[THE DATA — start]
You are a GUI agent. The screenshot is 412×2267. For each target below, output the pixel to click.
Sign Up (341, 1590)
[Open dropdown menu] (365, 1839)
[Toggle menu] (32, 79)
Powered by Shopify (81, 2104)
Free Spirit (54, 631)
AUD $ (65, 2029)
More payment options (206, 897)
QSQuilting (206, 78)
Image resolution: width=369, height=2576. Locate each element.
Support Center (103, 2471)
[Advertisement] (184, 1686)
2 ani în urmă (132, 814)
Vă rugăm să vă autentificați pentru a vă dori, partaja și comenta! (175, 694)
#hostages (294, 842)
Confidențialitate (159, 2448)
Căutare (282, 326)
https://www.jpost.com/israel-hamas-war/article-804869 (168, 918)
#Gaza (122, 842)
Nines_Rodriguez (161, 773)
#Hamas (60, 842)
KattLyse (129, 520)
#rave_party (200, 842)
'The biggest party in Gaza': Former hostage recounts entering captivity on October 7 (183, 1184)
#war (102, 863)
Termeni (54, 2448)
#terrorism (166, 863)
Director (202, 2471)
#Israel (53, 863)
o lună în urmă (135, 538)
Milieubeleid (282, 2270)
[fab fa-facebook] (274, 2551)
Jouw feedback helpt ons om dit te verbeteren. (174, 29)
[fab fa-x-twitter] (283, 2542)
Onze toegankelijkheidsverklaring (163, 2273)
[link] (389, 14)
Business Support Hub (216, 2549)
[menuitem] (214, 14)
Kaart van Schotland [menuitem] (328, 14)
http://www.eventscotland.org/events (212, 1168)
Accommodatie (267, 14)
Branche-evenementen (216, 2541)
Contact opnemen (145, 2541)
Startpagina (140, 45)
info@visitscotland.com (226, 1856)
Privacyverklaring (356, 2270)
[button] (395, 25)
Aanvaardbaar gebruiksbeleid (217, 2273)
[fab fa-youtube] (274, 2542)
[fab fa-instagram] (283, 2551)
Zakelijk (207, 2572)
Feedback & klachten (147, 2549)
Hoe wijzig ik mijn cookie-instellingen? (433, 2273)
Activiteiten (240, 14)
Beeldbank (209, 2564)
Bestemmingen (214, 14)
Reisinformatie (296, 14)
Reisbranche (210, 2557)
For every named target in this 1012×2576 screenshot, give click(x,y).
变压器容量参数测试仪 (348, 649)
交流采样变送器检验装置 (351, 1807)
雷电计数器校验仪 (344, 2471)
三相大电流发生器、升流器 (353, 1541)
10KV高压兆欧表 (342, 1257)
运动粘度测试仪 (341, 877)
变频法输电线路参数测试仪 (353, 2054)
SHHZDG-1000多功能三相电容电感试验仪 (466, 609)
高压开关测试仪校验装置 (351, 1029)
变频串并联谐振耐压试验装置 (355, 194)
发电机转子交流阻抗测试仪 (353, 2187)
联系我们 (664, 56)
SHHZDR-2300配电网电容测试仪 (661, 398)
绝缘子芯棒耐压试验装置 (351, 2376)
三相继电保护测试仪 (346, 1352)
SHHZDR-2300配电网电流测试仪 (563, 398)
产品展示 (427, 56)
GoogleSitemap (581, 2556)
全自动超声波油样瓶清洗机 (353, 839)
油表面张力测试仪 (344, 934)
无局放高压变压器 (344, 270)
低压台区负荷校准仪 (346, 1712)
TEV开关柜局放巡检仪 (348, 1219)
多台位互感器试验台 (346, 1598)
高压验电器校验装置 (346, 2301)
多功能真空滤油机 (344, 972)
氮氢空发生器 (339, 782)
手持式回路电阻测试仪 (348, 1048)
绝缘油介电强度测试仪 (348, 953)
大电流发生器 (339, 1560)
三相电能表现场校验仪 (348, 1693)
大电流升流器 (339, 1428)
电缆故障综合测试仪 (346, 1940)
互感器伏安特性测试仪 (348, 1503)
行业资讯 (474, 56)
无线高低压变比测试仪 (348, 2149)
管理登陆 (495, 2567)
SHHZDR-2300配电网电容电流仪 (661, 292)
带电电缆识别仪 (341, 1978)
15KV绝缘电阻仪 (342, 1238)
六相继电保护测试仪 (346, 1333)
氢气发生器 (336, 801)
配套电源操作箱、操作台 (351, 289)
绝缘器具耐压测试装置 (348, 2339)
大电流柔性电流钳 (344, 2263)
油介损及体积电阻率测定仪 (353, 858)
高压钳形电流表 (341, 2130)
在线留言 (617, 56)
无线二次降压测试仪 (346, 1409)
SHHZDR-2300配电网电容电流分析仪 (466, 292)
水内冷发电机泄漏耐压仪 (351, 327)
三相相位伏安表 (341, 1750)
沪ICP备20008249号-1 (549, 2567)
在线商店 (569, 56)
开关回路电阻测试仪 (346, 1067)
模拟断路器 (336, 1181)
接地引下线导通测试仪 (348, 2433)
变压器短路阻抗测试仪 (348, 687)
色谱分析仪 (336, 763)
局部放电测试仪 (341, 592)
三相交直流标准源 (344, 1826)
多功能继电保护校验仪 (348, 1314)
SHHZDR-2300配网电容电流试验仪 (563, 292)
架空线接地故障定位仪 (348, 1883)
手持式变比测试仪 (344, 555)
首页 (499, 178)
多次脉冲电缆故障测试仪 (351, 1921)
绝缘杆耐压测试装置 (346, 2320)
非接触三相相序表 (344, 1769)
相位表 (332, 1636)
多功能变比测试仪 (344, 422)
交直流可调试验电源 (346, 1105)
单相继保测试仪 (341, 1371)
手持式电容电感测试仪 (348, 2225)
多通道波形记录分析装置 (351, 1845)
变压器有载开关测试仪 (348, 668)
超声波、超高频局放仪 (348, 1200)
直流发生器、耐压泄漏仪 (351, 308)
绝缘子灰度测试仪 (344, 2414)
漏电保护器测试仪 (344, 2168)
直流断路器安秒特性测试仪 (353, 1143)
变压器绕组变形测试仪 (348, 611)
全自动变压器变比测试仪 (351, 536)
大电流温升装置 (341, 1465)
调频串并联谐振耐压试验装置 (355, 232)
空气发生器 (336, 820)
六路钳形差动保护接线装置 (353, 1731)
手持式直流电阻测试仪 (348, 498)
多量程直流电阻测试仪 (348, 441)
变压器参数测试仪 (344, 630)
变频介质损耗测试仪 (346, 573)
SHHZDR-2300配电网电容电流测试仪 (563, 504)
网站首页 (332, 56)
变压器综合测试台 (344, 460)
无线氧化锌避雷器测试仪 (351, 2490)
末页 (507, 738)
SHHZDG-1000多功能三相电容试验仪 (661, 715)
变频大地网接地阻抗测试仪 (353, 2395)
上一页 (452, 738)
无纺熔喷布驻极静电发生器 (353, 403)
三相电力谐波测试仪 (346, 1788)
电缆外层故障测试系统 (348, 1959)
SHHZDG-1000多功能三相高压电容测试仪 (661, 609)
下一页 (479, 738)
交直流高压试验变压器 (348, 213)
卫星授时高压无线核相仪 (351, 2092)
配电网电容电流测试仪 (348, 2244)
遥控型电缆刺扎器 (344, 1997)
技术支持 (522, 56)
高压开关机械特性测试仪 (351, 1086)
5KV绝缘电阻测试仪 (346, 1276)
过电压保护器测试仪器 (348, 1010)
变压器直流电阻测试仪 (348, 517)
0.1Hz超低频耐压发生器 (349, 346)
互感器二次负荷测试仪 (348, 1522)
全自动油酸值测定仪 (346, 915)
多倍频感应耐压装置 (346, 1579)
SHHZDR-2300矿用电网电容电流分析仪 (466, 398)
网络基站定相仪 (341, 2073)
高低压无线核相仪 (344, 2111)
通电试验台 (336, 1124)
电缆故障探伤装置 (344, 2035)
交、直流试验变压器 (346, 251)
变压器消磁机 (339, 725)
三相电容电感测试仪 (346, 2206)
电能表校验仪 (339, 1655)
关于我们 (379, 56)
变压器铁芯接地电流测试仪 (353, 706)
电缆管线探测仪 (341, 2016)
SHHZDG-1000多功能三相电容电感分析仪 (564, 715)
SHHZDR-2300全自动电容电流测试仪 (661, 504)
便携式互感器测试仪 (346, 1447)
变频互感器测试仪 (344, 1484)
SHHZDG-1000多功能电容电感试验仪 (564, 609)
[THE DATA — finish]
▶ **WHAT THE TASK ASKS**
Only the lines above from the line with "[fab fa-instagram] (283, 2551)" to the line with "10KV高压兆欧表 (342, 1257)", those two lines included, should be reproduced exactly.

▶ **SOLUTION FOR THIS PROBLEM**
[fab fa-instagram] (283, 2551)
Zakelijk (207, 2572)
Feedback & klachten (147, 2549)
Hoe wijzig ik mijn cookie-instellingen? (433, 2273)
Activiteiten (240, 14)
Beeldbank (209, 2564)
Bestemmingen (214, 14)
Reisinformatie (296, 14)
Reisbranche (210, 2557)
For every named target in this 1012×2576 screenshot, give click(x,y).
变压器容量参数测试仪 (348, 649)
交流采样变送器检验装置 (351, 1807)
雷电计数器校验仪 (344, 2471)
三相大电流发生器、升流器 (353, 1541)
10KV高压兆欧表 (342, 1257)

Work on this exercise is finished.